Más o menos en esa época, me enteré de que tenía una enfermedad autoinmune denominada síndrome de Sjögren. El diagnóstico explicaba años de dolores y molestias, un embarazo complicado y la pérdida del sentido del olfato. En mi búsqueda de un tratamiento más holístico para mis síntomas, que ahora incluían resequedad de ojos y boca, visité a un quiropráctico funcional. Además de recomendarme ciertos cambios en la dieta y algunos suplementos, me sugirió que viera a un terapeuta. Sorprendida, le pregunté por qué.
—Porque considero que la forma en que piensa la gente afecta directamente su salud física —respondió.
Por lo tanto, busqué de nuevo un terapeuta. Esta vez encontré a una mujer muy simpática, sabia y espiritual llamada Vicki. Juntas comenzamos a explorar un poco mi pensamiento desastroso. Recuerdo con claridad nuestra primera sesión, cuando le hablé sobre el síndrome de Sjögren.
—Es una enfermedad autoinmune —expliqué—. Mis glóbulos blancos atacan las glándulas que producen humedad —y fue entonces que caí en la cuenta—. Es curioso —observé.
—¿Qué? —preguntó ella.
—Acabo de darme cuenta de que eso es precisamente lo que hago —comenté—. Me ataco a mí misma.
Dudo que muchos doctores estén de acuerdo en que mis pensamientos tienen que ver con la enfermedad. Pero a nivel instintivo, sabía que existía una conexión. ¿No tendría sentido que, después de atacarme mental y físicamente durante tanto tiempo, mi propio cuerpo comenzara a hacer lo mismo?
En todo caso, esa intuición me decidió a cambiar. Cuando cumplí cuarenta años, escribí esto en mi diario: “Este año, quiero ser compasiva conmigo”.

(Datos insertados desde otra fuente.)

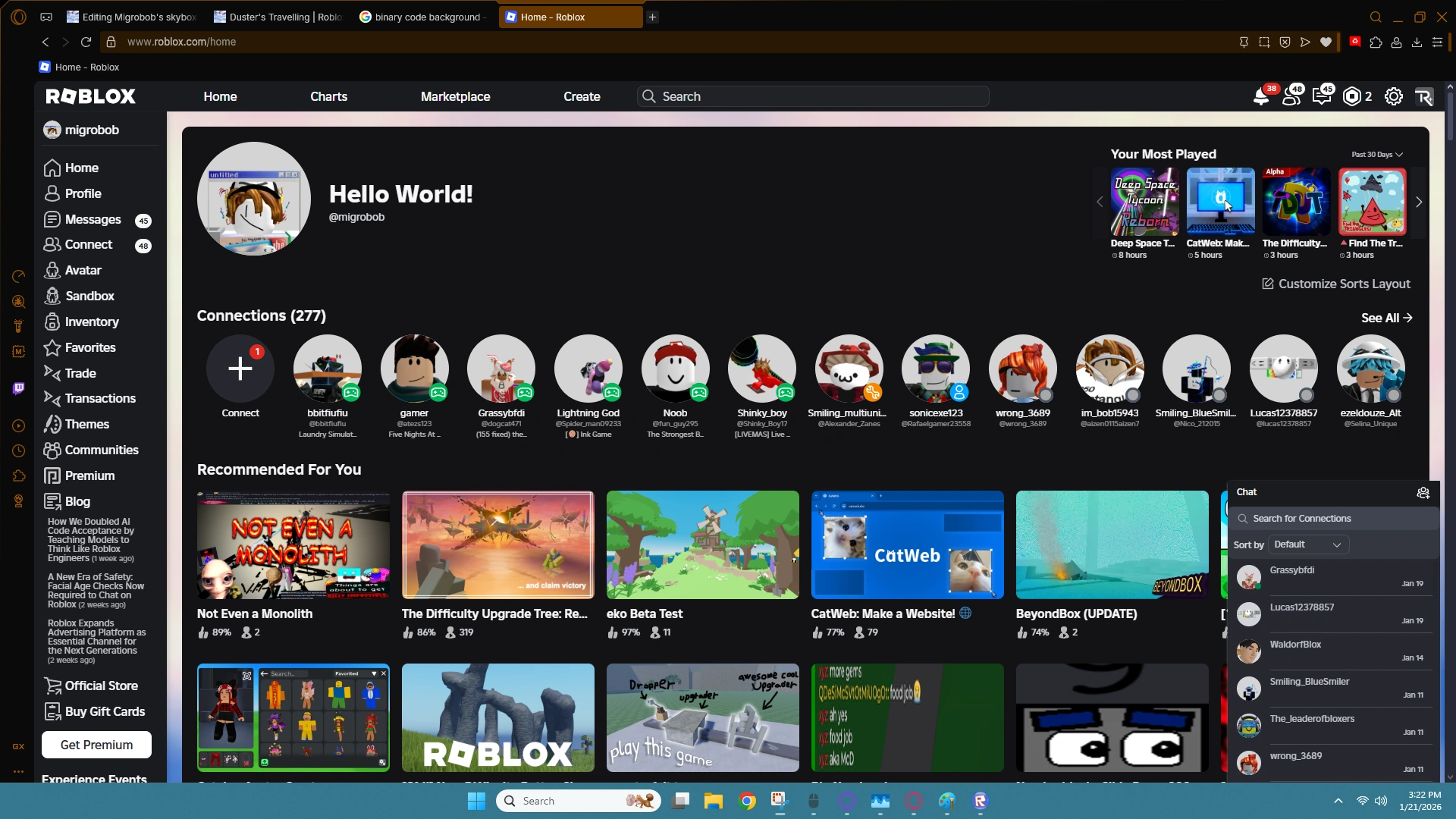Click the Robux balance icon
Screen dimensions: 1456x819
[1352, 97]
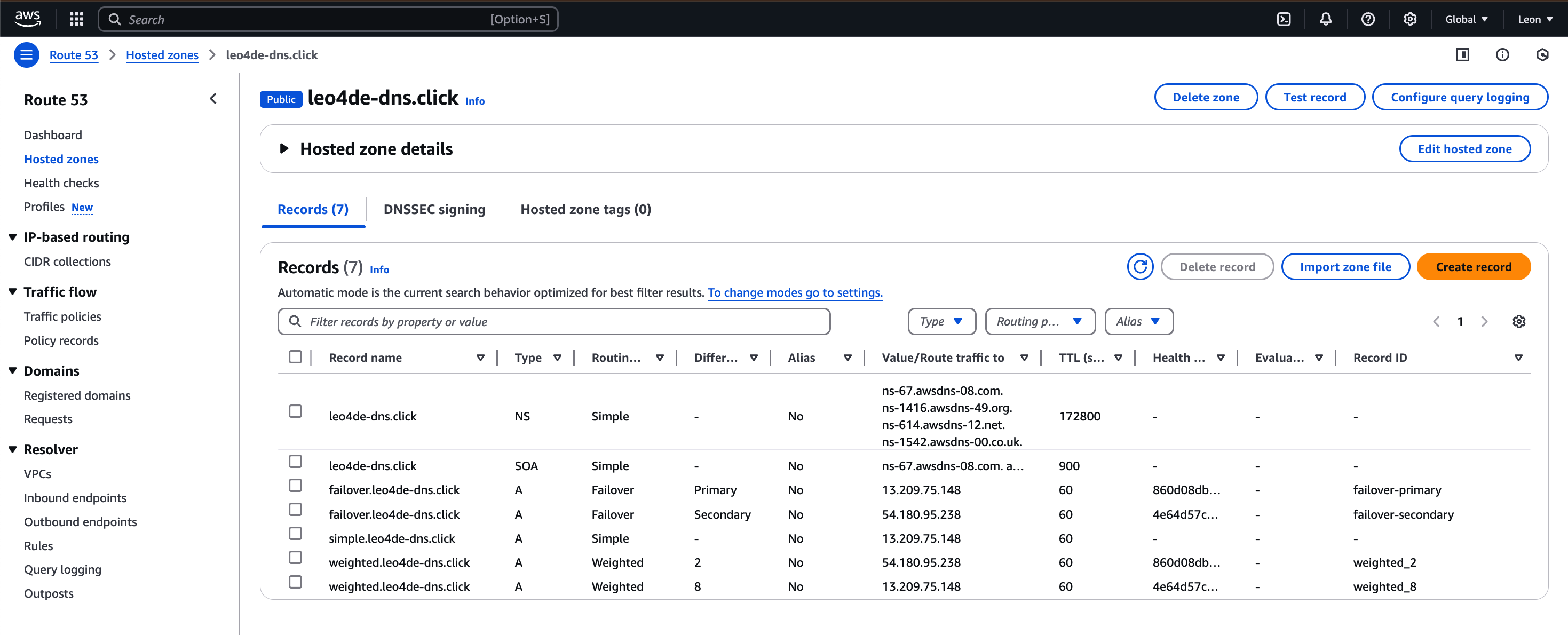Open records table preferences gear
Viewport: 1568px width, 635px height.
point(1519,321)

Ha sido un trabajo difícil. Primero, aprendí a distinguir la presencia de mi acosador interno en mis pensamientos. ¡Me sorprendió darme cuenta de cuánto me habla y sobre cuántos temas! Entonces, aprendí a contrarrestar sus crueles mensajes que pretenden hacerme sentir culpable con la verdad, como: “No hice las cosas a la perfección, pero fueron suficientemente buenas” o “Todo el mundo dice cosas que desearía no haber dicho” o incluso “Las buenas personas son humanas y cometen errores, y eso está bien”. Aun ahora, hay ocasiones en que siento que mi acosador interno quiere castigarme. Es entonces cuando tengo una opción: pensar como antes, lo que produce dolor, o ser compasiva conmigo, que me lleva a la paz y a la salud.